Castlepalooza, too, has more than doubled from a capacity of 1,000 to 2,500 in the same period.
That sort of expansion won't go unnoticed in this business, and if imitation is the sincerest form of flattery, then the small festivals of Ireland have reason to feel quite good about themselves indeed.
MCD, Aiken and POD have all dipped into the market over the past five years, with the likes of Lovebox, Cois Fharraige (which is set to return this summer following a break last year) and June's Forbidden Fruit.
Bearing all the trappings and intimacies of smaller affairs, but with the ability to pull in big names such as The Flaming Lips, Battles and Super Furry Animals, you'd forgive those in the small pond for feeling a bit miffed at the intrusion.
But Stewart, while saying a bit of competition is good for the market, insists he just doesn't play the game of the large promoters.

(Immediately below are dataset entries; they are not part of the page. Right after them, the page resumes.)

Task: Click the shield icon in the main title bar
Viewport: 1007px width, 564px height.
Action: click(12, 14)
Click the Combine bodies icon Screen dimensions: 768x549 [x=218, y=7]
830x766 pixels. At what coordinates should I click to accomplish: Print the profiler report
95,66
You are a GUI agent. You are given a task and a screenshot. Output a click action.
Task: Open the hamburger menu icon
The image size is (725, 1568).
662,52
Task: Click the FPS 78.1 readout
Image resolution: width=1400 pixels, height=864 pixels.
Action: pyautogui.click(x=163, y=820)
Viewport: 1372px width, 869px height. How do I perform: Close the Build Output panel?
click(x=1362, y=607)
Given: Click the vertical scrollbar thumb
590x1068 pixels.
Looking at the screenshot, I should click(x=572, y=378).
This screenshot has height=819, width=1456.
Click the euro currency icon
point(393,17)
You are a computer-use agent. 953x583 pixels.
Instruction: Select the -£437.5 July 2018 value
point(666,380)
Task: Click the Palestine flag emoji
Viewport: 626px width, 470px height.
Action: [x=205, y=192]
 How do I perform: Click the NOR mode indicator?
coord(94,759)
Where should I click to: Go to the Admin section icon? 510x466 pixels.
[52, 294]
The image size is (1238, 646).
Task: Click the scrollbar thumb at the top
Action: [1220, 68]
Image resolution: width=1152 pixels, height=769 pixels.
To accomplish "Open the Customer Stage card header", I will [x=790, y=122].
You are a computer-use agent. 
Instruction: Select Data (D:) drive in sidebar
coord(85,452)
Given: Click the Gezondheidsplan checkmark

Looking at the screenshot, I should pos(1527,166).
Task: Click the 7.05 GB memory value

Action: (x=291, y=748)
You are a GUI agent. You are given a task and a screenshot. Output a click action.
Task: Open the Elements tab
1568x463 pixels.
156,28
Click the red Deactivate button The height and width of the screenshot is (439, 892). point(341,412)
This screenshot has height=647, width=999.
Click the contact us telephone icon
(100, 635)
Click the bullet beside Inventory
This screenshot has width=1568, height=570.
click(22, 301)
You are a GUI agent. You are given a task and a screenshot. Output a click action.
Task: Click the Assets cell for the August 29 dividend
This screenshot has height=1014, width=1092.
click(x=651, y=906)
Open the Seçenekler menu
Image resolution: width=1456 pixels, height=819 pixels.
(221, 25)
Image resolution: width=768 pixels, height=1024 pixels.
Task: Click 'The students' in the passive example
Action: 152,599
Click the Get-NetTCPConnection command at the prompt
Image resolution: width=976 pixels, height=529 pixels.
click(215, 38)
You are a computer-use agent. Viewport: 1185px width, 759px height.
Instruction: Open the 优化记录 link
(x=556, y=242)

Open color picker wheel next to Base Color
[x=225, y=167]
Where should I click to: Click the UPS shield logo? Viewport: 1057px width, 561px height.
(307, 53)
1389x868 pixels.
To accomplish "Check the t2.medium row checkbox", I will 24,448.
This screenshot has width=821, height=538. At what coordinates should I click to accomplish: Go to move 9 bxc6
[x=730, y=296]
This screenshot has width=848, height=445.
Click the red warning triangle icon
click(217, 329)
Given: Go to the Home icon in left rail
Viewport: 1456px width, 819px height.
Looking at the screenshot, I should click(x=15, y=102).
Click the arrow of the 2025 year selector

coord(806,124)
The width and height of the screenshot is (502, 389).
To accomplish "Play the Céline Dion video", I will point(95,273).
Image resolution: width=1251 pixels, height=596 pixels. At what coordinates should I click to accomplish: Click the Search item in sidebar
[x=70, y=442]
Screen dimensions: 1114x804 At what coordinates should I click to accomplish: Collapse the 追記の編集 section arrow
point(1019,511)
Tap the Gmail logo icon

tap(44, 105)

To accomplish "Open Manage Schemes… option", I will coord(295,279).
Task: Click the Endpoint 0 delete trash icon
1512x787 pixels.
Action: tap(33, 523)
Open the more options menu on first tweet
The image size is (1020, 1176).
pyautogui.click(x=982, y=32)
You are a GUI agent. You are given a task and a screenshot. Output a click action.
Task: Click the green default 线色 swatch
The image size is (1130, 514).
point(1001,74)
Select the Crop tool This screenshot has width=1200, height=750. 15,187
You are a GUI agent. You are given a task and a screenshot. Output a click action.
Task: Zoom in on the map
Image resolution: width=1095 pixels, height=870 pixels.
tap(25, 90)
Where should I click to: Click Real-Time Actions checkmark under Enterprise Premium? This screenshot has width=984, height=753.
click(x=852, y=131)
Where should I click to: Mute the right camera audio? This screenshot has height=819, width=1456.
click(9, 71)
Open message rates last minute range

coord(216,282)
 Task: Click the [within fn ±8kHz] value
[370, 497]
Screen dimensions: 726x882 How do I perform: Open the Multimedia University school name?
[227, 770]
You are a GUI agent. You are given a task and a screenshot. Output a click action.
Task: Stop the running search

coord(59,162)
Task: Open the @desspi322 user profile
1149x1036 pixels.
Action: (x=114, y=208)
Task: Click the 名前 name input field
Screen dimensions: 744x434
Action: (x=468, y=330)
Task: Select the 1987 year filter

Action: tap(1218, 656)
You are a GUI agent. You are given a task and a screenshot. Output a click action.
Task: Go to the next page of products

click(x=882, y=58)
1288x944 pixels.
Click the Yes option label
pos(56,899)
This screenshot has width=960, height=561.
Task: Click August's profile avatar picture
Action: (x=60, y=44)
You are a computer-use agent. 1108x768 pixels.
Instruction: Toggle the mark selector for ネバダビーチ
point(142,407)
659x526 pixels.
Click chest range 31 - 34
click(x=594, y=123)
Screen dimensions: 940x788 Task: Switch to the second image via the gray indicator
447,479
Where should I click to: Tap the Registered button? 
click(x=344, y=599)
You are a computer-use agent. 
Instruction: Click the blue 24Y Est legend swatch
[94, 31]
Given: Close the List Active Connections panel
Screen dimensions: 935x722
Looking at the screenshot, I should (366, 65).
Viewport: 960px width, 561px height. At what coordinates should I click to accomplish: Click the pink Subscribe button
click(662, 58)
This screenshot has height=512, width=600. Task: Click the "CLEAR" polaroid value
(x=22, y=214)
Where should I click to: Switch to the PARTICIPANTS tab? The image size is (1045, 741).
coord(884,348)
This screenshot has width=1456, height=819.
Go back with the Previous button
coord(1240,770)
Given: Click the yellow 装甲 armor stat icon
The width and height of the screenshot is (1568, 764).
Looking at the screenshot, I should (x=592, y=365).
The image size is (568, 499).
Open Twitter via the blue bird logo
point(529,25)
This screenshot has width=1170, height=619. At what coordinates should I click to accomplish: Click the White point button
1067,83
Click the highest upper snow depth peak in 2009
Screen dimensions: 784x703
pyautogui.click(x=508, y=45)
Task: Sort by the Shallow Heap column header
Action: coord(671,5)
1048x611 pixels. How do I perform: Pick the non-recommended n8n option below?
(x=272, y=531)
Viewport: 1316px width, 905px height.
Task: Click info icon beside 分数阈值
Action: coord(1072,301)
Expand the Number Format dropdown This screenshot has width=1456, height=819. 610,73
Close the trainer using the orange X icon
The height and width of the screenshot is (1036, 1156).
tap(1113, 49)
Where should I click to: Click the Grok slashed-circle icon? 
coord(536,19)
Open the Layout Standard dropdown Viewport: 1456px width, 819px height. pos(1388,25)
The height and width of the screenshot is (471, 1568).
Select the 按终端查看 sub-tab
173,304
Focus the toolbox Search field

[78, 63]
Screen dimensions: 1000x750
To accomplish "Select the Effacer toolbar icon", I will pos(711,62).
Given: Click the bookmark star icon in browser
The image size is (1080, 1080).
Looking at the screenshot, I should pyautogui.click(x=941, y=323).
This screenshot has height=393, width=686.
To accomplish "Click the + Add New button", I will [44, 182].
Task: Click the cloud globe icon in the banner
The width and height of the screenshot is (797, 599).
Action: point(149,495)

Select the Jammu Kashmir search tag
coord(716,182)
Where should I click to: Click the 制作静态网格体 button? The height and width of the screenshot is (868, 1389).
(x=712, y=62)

"I would run my business in a very different way to them. If there's a new player on the market, I think that's fair game, I think that's good for everyone. But that's not the way they think. They seem to think: 'Well, there's another festival that's going to take the limelight off my one'," he says.
"They make it very difficult for us."
Dunne adds: "There is a tendency to avoid talking about the elephant in the room. And the fact is we have a very large elephant in a very small room. Ireland is a small country, but we have one of the biggest promotions companies in the world operating out of here."
However, it seems that a more unlikely problem is coming from the opposite end of the spectrum.
"Every year, there seems to be small festivals popping up all over the place," says Dunne.
"They only last the one year, they lose a lot of money and then they disappear. They push up the prices of acts, and everything else, and really cause a lot of problems for everyone.
"A lot of them are back-of-the-trailer jobs -- and they just do damage to the credibility of smaller festivals."